Entries provided:
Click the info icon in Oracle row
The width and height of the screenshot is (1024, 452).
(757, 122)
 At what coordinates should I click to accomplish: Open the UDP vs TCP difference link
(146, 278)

...

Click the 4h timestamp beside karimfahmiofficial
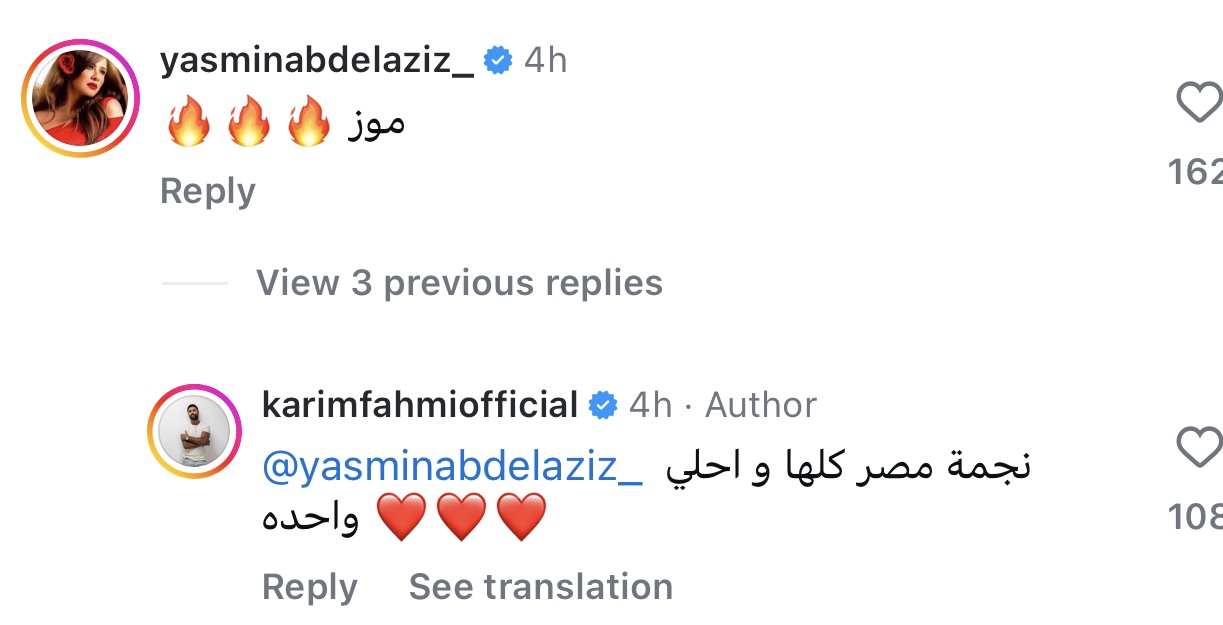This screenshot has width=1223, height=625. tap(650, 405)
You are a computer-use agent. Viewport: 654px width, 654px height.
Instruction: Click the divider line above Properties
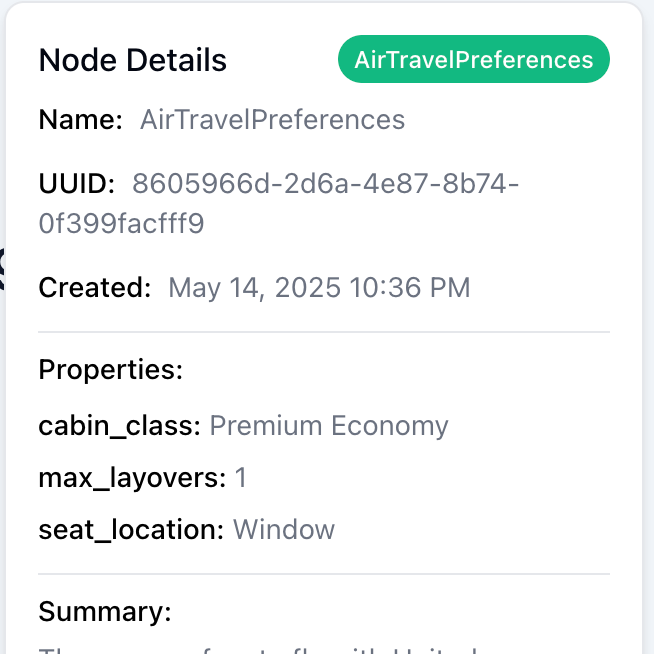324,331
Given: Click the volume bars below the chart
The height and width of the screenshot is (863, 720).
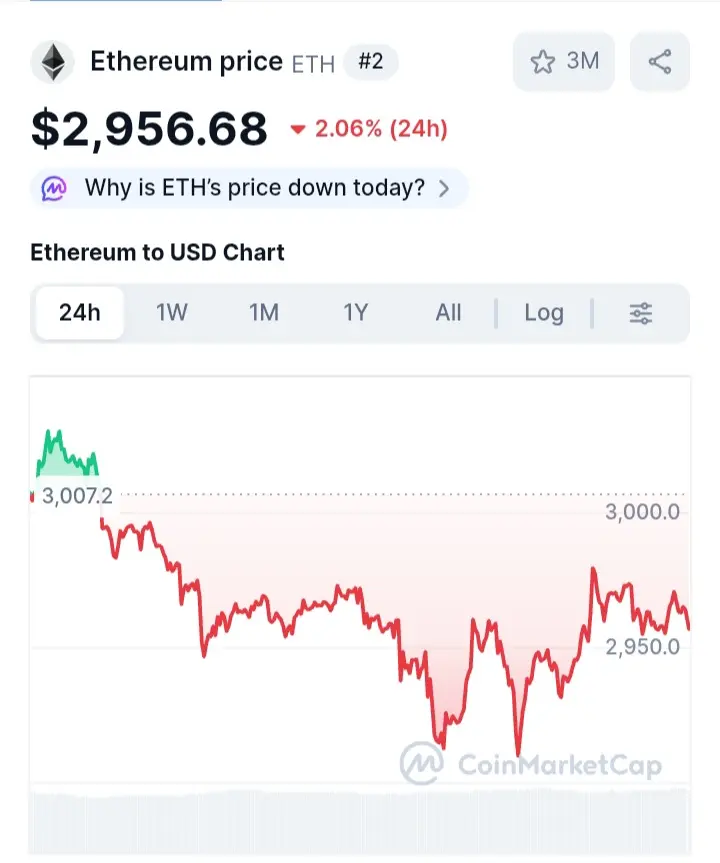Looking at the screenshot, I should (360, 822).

* * *

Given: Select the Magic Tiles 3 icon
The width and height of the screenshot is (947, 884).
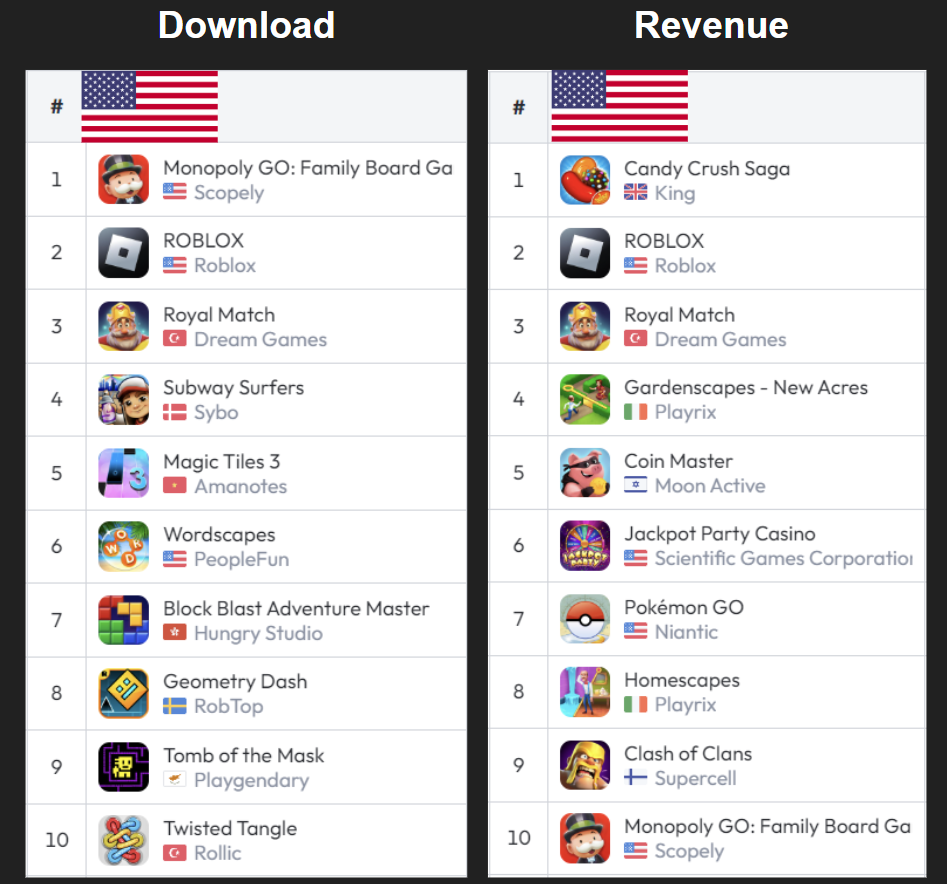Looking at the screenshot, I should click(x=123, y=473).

Requirements:
Output the listing from the line with "You are a computer-use" up to and including the line with "Looking at the screenshot, I should (360, 822)." as a Markdown table with columns Row and Line, numbering each row and skipping blank lines. Leave out the pictures.

Complete answer:
| Row | Line |
|---|---|
| 1 | You are a computer-use agent. Viewport: 654px width, 654px height. |
| 2 | Instruction: Click the divider line above Properties |
| 3 | 324,331 |
| 4 | Given: Click the volume bars below the chart |
| 5 | The height and width of the screenshot is (863, 720). |
| 6 | Looking at the screenshot, I should (360, 822). |